Vallejo quarters are shared by young artists and poets... who celebrate sundown with a musical interlude on deck.
Kids and water? The mix is a happy one on this World War II landing craft. The ever-present life jacket protects them from an occasional tumble off the deck. At night, the tides rock them to sleep under the patchwork windows of a "free form" geodesic dome.
Nestled at the foot of Manhattan Island. Moored in the heart of Seattle and Vancouver, B.C. Tucked into sun-speckled bayous near Pierre Part, Louisiana. In the midst of Sausalito's 'hip' culture. Houseboats reflect a hedonistic Great Gatsby lifestyle, a homespun simplicity, a mellow oneness with Mother Nature.
They create envy in the hearts of us confined to the stability of land. They reflect a colorful past and hope for the future... But most of all, they reflect their people.
While delving further into the colorful past of The S.S. Vallejo, home to artist Jean Varda and Zen philosopher Alan Watts during the late 60’s in Sausalito, CA, I came across this interesting site about it’s history and got caught up in reading the fascinating transcripts from an event called The Houseboat Summit which took place on the Vallejo in February of 1967, the winter leading up to The Summer of Love.
It was a publicly held counterculture-centered conversation (intellectual, philosophical, political, spiritual, and at times just plain silly in nature) between Timothy Leary, Gary Snyder, Alan Watts, and Allen Ginsberg.
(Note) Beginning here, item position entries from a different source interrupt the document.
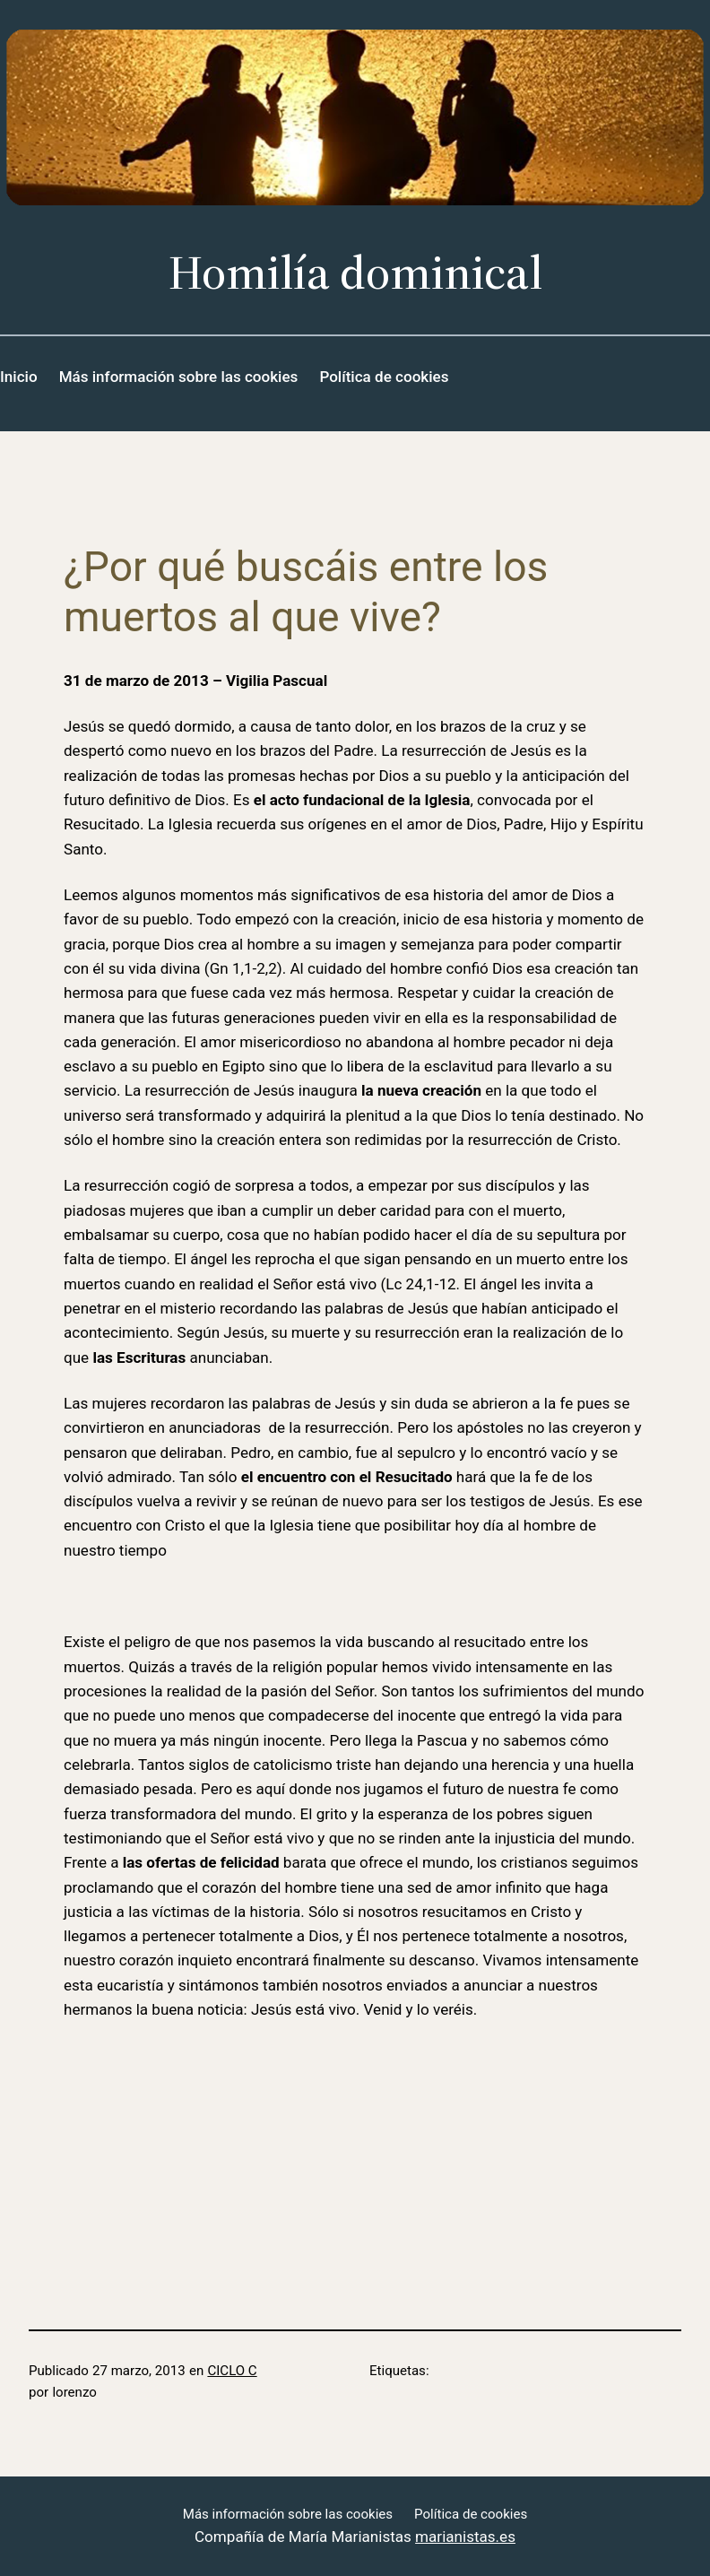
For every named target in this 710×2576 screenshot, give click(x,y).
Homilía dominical (355, 272)
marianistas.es (465, 2537)
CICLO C (231, 2371)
I found it fascinating to read about their thoughts on the future during that pivotal time from the perspective of the future they were speculating about.
My favorite exchanges are when Timothy Leary goes off on some wacky “turn on, tune in, drop out” tangent and Gary Snyder pipes in, quite eloquently calling him on his crazy, so to speak, while often putting forth something profound in the process, he was definitely the voice of reason in this group!
It’s interesting stuff though, and actually kinda hilarious and entertaining at times. Here’s a lighthearted exchange that I thought I’d share for it’s obvious relevance to this here blog ;)
Watts: But the thing is this. I've found so many people who are the turned on type, and the circumstances and surroundings under which they live are just plain cruddy. You would think that people who have seen what you can see with the visions of psychedelics would reflect themselves in forms of life and art that would be like Persian miniatures. Because obviously Persian miniatures and Moorish arabesques are all reflecting the state of mind of people who were turned on. And they are rich and glorious beyond belief.
Watts: Majestic! Yeah! Well now, why doesn't it so occur...It is slowly beginning to happen...'Cause I've noticed that, recently, all turned on people are becoming more colorful. They're wearing beads and gorgeous clothes and so and so forth...and it's gradually coming out. Because you remember the old beatnik days when everybody was in blue jeans and ponytails and no lipstick and DRAB--and CRUMMY!
Snyder: What! (laughter)
Watts: Now, something's beginning to happen!
Snyder: Well, it wasn't quite that bad, but we were mostly concerned with not being consumers then...and so we were showing our non-consumerness.
Watts: Yes, I know! The thing is I am using this as a symbol because the poor cons in San Quentin wear blue jeans.
Snyder: The thing is that there are better things in the Goodwill now than there used to be.
Watts: Yes, exactly. (laughter) But the thing is that now I see it beginning to happen. Timothy here, instead of wearing his old--whatever he used to wear--has now got a white tunic on with gold and colorful gimp on it.
Watts: Yes, and it's very beautiful, and he's wearing a necklace and all that kind of thing, and color is at last coming into the scene.
["Gimp?"...haha, that part totally cracks me up. Not so sure where Watts was goin' with the poor cons in San Quentin thing though?]